Task —
Your answer should consist of all lines in the listing that hold the word "will".

Provided records —

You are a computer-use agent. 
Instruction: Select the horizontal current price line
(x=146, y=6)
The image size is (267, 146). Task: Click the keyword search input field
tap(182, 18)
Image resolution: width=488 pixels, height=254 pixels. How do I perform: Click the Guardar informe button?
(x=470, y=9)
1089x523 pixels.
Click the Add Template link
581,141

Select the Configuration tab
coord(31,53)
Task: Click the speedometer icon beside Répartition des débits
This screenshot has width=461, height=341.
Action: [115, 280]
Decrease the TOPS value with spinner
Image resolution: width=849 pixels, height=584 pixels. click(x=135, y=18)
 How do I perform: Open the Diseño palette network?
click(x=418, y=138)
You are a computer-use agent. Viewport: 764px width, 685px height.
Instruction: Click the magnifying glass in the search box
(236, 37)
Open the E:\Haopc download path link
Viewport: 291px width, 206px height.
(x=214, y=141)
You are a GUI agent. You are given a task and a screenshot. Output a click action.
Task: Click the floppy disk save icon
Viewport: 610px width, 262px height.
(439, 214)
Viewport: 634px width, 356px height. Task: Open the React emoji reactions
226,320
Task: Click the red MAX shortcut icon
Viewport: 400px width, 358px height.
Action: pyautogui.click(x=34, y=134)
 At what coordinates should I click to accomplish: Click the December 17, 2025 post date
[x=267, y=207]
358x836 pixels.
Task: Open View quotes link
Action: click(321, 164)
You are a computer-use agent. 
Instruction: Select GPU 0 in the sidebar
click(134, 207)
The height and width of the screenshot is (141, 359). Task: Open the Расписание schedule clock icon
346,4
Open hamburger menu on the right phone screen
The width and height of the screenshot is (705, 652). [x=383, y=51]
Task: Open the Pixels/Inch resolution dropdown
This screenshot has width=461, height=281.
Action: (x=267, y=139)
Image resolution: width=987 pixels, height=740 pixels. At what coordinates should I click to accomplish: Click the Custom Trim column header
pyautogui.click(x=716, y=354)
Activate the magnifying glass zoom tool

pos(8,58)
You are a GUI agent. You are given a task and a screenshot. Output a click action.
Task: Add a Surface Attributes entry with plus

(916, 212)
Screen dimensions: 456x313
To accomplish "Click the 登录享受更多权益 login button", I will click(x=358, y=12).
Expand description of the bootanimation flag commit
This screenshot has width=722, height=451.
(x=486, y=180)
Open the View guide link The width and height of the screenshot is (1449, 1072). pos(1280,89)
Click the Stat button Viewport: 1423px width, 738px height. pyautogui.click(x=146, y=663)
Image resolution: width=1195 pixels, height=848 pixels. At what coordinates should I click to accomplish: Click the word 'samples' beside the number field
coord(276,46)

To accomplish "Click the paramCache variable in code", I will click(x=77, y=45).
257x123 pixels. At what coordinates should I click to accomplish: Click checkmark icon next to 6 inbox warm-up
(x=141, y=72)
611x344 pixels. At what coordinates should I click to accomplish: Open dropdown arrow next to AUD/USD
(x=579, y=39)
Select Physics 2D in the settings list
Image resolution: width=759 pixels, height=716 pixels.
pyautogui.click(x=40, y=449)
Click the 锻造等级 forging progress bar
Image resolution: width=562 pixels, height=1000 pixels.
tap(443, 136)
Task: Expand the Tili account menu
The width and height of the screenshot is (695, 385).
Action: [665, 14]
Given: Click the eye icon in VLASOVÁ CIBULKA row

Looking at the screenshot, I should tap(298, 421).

Exercise solution —
To accomplish "Click the 登录享受更多权益 login button", I will click(x=358, y=12).
To accomplish "Click the paramCache variable in code", I will click(x=77, y=45).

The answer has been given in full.